# Assignment:
Retype the listing exactly, with no images.
::::
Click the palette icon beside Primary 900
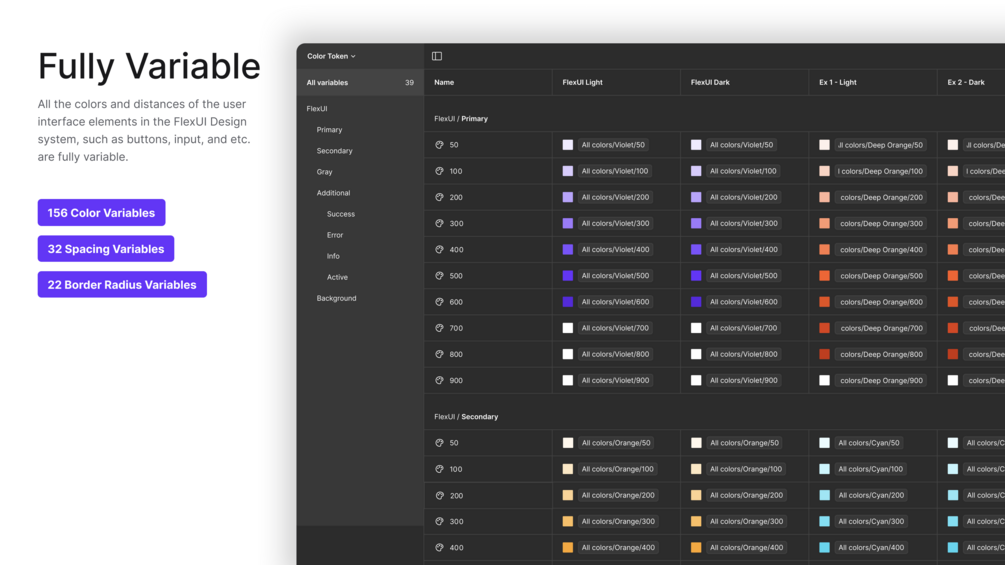Viewport: 1005px width, 565px height. (x=439, y=381)
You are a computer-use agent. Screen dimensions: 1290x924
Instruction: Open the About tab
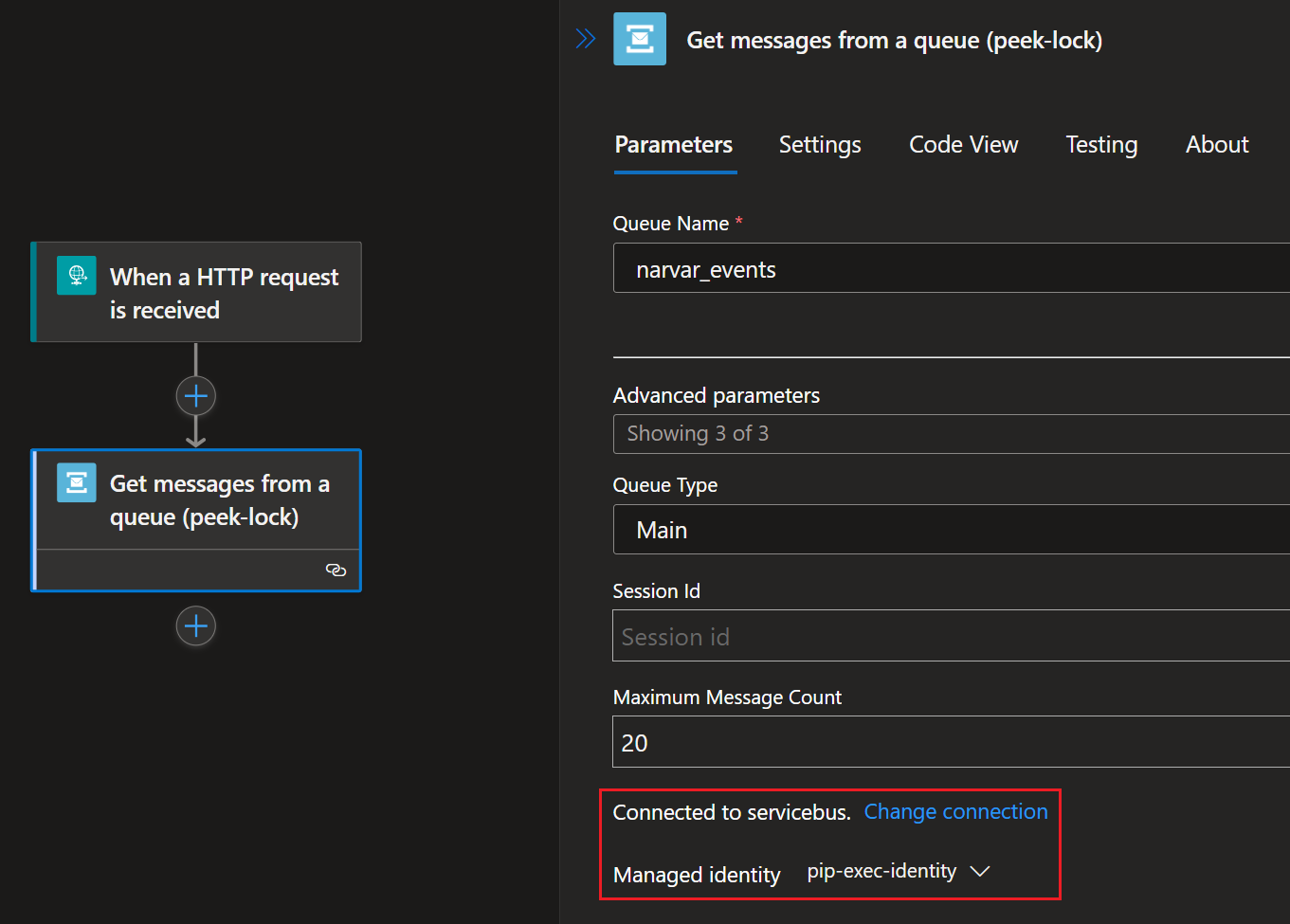click(x=1216, y=145)
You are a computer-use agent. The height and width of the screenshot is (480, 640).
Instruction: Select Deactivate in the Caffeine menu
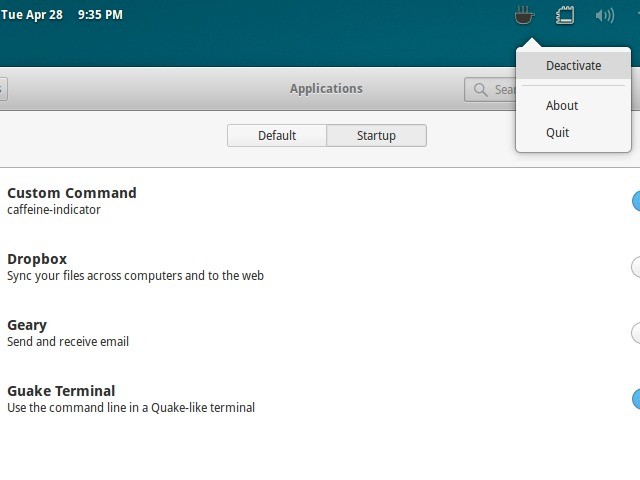[x=573, y=66]
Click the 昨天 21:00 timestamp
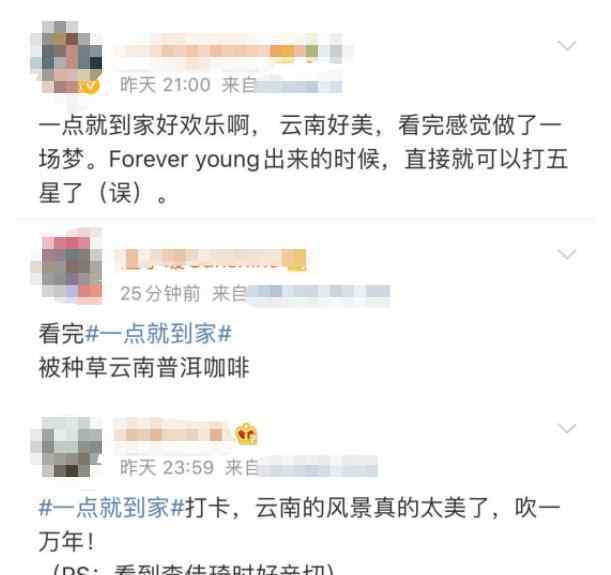This screenshot has width=611, height=575. 165,85
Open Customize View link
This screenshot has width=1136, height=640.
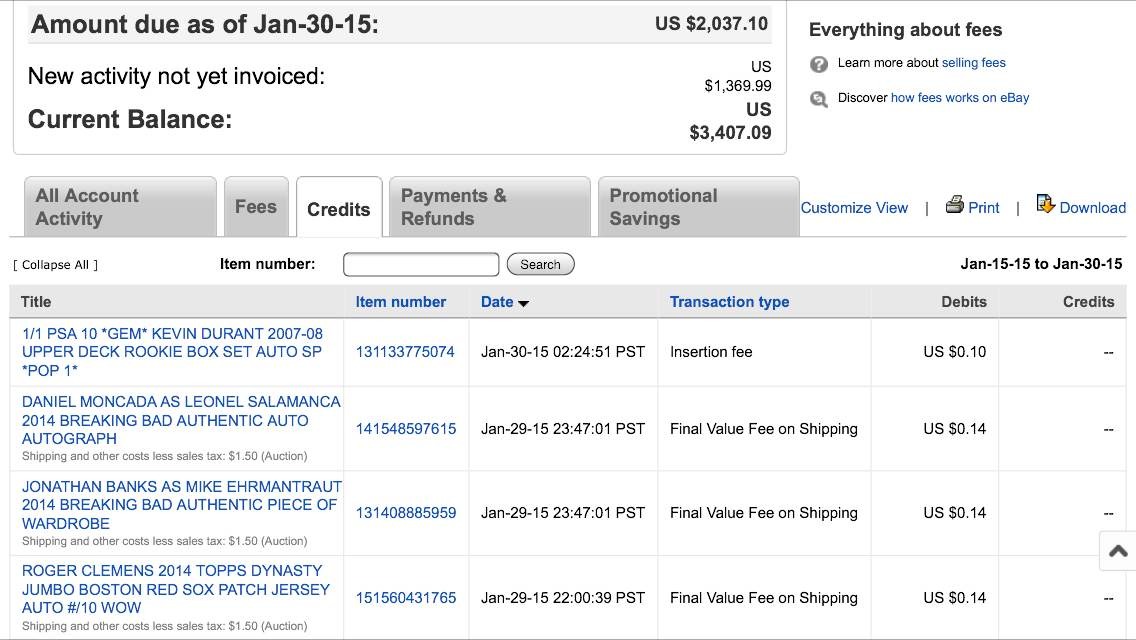tap(854, 208)
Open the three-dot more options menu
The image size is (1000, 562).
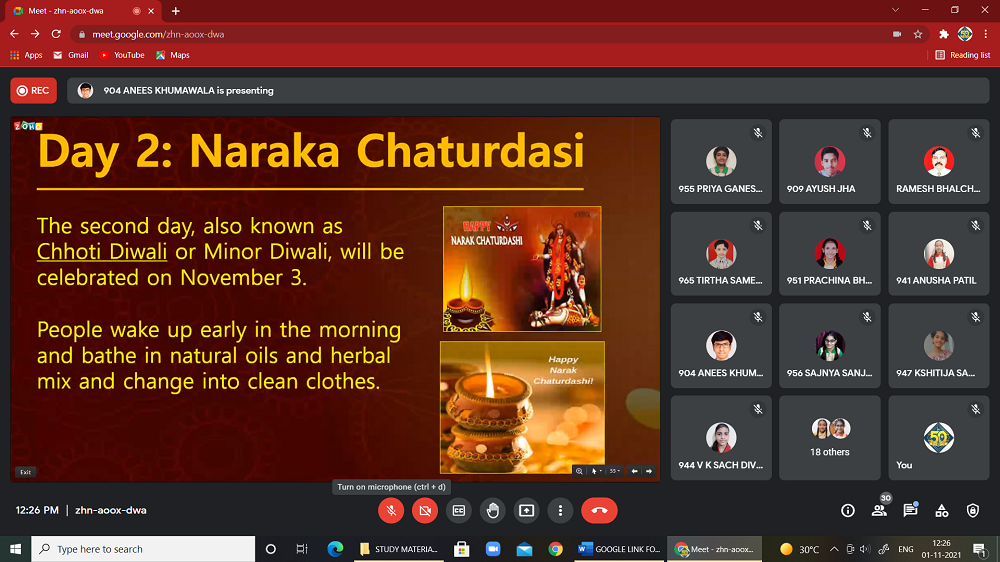point(561,510)
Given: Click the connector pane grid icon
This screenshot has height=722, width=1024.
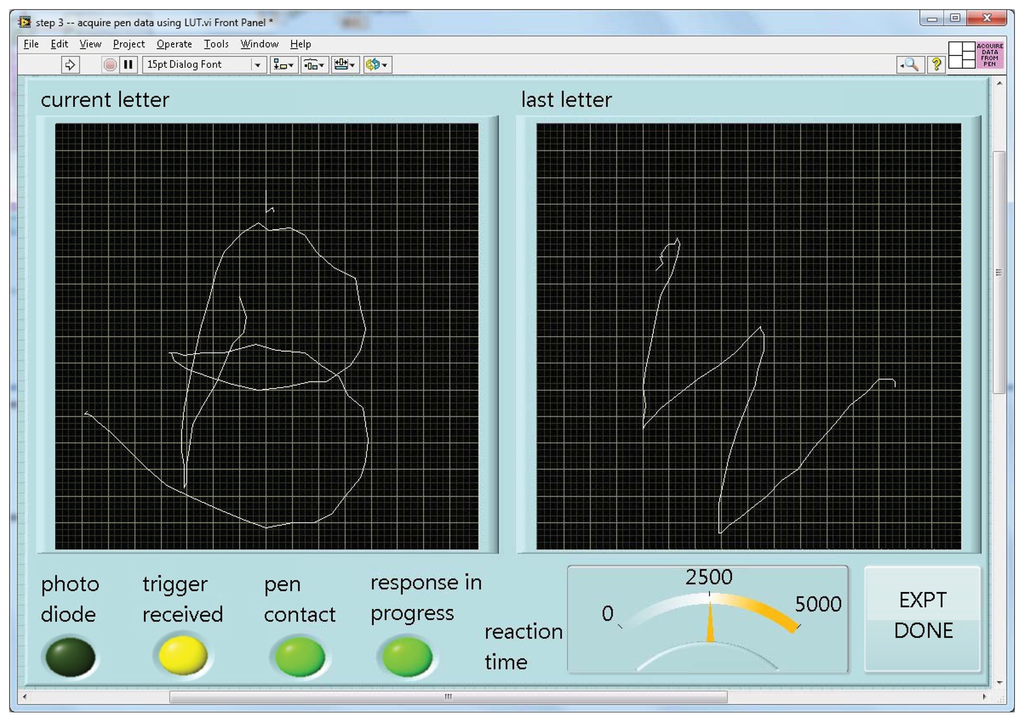Looking at the screenshot, I should click(961, 56).
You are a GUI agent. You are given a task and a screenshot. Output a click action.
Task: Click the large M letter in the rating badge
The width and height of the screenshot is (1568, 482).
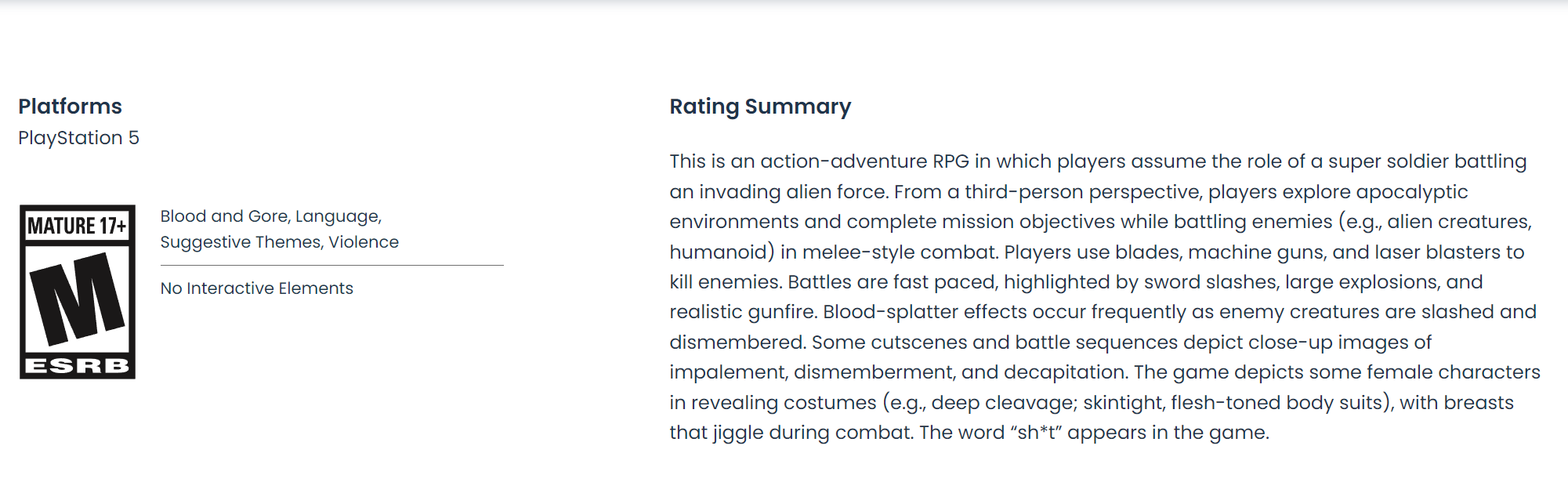[77, 299]
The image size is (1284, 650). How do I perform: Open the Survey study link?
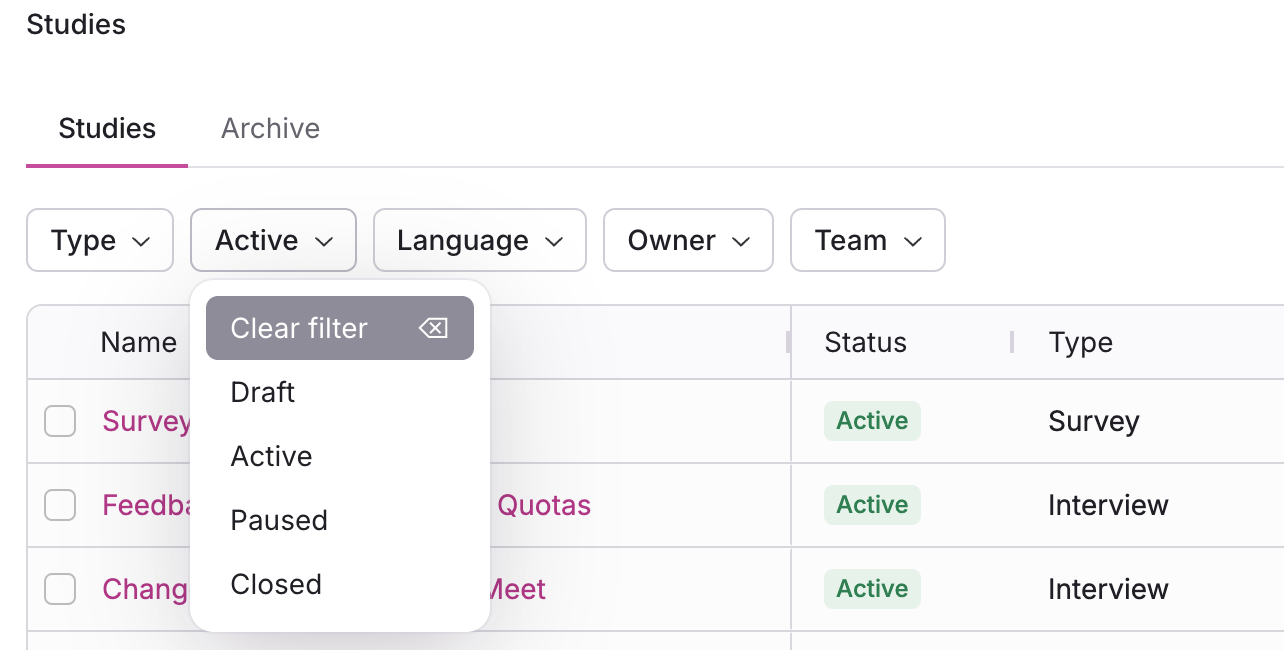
::::
# Written solution:
Click the palette icon beside Primary 900
Viewport: 1005px width, 565px height. (x=439, y=381)
You are a computer-use agent. Screen dimensions: 1290x924
Instruction: Open the About tab
click(x=1216, y=145)
You are a computer-use agent. The height and width of the screenshot is (480, 640).
Instruction: Select Deactivate in the Caffeine menu
[x=573, y=66]
Click the 昨天 21:00 timestamp
This screenshot has width=611, height=575. 165,85
Open Customize View link
This screenshot has width=1136, height=640.
tap(854, 208)
Open the three-dot more options menu
The image size is (1000, 562).
point(561,510)
Given: Click the connector pane grid icon
This screenshot has height=722, width=1024.
Looking at the screenshot, I should click(961, 56).
You are a GUI agent. You are given a task and a screenshot. Output a click action.
Task: Click the large M letter in the rating badge
The width and height of the screenshot is (1568, 482).
[77, 299]
The image size is (1284, 650). How do I perform: Open the Survey study link?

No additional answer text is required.